Work order>
Select each line below that contains the string "particular", matching case exactly.

Provided data>
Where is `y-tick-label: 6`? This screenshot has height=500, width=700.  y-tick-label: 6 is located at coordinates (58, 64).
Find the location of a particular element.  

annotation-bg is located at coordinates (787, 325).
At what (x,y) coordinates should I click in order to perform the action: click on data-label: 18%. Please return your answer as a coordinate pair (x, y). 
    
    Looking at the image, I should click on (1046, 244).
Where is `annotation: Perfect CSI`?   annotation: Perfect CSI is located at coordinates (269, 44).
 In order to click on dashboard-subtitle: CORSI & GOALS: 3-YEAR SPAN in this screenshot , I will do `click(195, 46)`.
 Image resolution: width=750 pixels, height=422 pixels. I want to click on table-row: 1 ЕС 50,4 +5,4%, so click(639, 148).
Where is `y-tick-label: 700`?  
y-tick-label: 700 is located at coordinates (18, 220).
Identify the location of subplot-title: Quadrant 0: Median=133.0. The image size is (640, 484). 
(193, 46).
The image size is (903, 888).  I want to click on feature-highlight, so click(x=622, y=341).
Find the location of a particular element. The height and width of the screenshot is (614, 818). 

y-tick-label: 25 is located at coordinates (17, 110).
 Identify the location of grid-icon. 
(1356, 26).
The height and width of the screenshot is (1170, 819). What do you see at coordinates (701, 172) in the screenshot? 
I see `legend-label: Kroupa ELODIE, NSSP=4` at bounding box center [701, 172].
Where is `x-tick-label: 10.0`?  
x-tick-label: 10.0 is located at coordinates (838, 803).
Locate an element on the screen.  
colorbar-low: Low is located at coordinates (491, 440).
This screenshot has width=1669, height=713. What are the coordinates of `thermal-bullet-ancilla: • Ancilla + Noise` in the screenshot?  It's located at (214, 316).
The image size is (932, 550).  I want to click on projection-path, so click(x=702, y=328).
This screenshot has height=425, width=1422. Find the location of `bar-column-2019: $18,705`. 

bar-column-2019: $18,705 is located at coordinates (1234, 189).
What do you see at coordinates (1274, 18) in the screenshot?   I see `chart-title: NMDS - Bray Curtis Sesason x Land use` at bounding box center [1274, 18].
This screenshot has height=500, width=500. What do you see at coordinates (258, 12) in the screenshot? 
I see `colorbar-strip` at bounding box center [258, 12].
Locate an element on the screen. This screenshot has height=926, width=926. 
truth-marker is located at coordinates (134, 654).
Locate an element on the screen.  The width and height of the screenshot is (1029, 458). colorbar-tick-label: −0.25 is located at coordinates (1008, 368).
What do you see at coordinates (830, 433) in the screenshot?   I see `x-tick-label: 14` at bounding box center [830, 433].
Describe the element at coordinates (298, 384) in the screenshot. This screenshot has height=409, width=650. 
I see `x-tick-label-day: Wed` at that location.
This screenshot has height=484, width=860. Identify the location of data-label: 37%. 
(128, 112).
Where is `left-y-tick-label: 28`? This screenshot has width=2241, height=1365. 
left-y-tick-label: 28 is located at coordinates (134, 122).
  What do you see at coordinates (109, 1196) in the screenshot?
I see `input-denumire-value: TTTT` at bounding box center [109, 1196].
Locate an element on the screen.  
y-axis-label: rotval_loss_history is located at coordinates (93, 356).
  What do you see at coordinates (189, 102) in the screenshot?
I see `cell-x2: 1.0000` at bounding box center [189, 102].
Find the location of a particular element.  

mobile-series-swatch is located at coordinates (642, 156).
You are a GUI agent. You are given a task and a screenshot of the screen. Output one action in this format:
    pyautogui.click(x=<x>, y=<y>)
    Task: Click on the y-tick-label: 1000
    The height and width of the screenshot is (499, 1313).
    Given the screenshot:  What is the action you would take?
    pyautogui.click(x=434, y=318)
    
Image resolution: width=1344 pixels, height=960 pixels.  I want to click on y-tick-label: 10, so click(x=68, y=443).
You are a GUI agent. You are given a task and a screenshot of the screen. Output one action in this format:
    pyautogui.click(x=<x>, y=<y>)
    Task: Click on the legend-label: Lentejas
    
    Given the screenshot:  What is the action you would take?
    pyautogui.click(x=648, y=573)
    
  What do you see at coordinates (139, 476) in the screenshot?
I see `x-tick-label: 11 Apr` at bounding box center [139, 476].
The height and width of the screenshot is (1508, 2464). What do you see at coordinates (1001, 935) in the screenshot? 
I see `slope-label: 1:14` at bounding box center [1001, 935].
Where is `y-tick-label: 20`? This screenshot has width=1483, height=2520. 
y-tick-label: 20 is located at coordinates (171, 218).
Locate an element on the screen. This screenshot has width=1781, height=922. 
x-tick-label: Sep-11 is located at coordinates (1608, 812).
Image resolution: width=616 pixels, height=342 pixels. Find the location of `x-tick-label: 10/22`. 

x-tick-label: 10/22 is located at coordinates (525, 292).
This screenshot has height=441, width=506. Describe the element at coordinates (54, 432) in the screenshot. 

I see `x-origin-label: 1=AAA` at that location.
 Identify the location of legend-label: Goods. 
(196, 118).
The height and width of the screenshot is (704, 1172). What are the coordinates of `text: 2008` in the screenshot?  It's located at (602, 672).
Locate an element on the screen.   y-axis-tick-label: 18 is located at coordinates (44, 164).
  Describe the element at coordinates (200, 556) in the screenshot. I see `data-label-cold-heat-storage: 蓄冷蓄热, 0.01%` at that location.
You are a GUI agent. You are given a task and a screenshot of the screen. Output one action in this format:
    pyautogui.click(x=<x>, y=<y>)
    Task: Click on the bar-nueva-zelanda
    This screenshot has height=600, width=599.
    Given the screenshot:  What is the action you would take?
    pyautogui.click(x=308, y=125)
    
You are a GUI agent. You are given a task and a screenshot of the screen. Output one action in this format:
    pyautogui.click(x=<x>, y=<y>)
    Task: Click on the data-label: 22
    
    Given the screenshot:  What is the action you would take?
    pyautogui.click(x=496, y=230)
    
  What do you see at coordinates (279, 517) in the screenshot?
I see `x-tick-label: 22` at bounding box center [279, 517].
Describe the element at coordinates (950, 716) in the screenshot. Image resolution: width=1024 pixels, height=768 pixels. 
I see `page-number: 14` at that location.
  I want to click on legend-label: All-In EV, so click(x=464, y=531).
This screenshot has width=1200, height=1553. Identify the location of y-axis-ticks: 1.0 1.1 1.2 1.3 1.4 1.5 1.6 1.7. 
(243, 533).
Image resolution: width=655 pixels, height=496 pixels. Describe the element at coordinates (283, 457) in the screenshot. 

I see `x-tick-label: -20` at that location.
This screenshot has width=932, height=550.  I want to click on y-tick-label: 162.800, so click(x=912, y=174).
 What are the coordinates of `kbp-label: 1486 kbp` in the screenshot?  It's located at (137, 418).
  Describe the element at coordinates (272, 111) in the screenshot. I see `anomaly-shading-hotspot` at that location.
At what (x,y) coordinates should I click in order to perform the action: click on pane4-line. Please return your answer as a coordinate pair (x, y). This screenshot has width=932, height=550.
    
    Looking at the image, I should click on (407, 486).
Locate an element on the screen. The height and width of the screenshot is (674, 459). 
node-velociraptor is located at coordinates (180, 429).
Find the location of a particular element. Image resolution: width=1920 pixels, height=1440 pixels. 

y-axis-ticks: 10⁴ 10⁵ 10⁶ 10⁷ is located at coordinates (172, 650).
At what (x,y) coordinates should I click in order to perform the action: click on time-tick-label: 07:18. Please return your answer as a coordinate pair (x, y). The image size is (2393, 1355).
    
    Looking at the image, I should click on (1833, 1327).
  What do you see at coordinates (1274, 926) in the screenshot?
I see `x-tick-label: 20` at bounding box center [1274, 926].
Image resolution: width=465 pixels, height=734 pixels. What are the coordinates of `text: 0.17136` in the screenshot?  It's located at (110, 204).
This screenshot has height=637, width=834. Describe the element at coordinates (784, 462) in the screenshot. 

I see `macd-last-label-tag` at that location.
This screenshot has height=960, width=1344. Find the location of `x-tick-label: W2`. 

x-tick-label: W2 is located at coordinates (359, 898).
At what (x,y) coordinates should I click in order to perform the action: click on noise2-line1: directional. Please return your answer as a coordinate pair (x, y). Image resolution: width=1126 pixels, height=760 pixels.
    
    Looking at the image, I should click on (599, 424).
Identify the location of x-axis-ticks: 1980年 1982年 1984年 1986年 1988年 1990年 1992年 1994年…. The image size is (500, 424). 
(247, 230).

Reply to the task>
Find the location of a particular element.  
Find the location of a particular element. The height and width of the screenshot is (614, 818). 
Find the location of a particular element.  
Find the location of a particular element. Image resolution: width=1920 pixels, height=1440 pixels. 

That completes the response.